People aren’t perfect.

Indeed, there is no one on earth who is righteous, no one who does what is right and never sins.

Ecclesiastes 7:20

No matter how much we may portray our relationships as the most joyful part of our lives, there’s no escaping the reality that because human beings naturally have their high and low points in life, we will always have high and low points in our relationships. Although this a natural part of life, danger can arise when we decide to make our relationships the most important aspect of our lives since the people we love often ride the emotional rollercoaster as much as we do and, as a result, it takes a lot for anybody to be a constant source of happiness for others because of it. Sadness, anger, regret, these are all things we have to live with and while we all cope with the trails of this world differently, everyone feels that pain from time to time. Because we all eventually have these feelings, basing our happiness on our relationships with others can’t always work at certain times who else can we turn to when the people we love sometimes disappoint us or get on our nerves seemingly to no end. In putting our purpose for life in our relationships, we place our joy in the hands of others and when they stumble and fall, our joy falls with them.

A well-lived life is a life of peace.

Do not be anxious about anything, but in every situation, by prayer and petition, with thanksgiving, present your requests to God. And the peace of God, which transcends all understanding, will guard your hearts and your minds in Christ Jesus.

Philippians 4:6-7

A well-lived life is a life of emotional consistency. Jesus alone is the only one who can hold our joy because he cannot fall and he has never failed.

 “I have told you these things, so that in me you may have peace. In this world you will have trouble. But take heart! I have overcome the world.”

John 16:33

Through the truth that Jesus has overcome the sin and the evil of the world, the pursuit of him alone ought to be the central motivation of our lives because only through him do we encounter a peace that has already defeated the seemingly hopeless circumstances we face in our lives. In Christ, we are free to love others because we no longer see them as the source of our satisfaction. By seeing others not by what they give us but rather by what we have to offer them, we graduate from a love that is based solely on temporal pleasure to a love that is as enduring as it is edifying and strive to surround ourselves with people who push us to both live better and love better. In accomplishing this we must see our relationships only a means to the end of imitating the character of Christ. We must make an effort to surround ourselves with the doers of God’s word a let go of the relationships that exist only for the sake of themselves. We must build ourselves through study and discipline in the aim of representing Christlike steadfastness in our lives and the lives of others. Finally, we must pray and ask that God come in and take away our every inward need that threatens to dissolve as these things too can’t compare to the security that only he can provide.

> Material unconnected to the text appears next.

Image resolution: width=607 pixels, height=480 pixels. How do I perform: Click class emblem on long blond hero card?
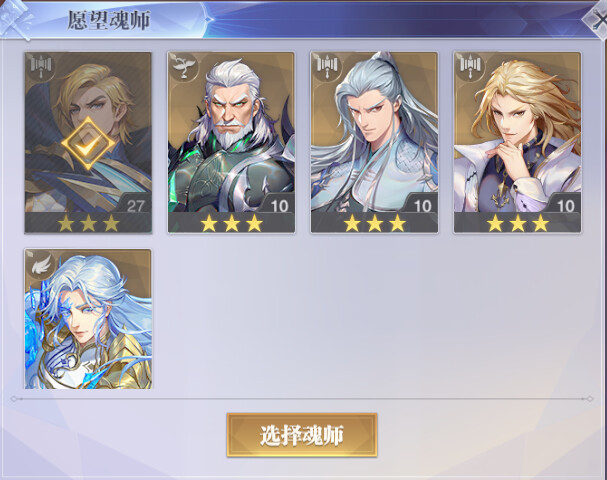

The righteous choose their friends carefully, but the way of the wicked leads them astray.

Proverbs 12:26

 

We must always be mindful not to place our relationships in the part of our hearts that belongs to God alone. If we fail to do this, we establish ourselves on the shifting sands of man and sentence ourselves to a lifetime of emotional instability and anxiety. By making God our rock and our emotional foundation, we are free to live a life of consistent joy, satisfaction, and hope. And in that peace, we find community.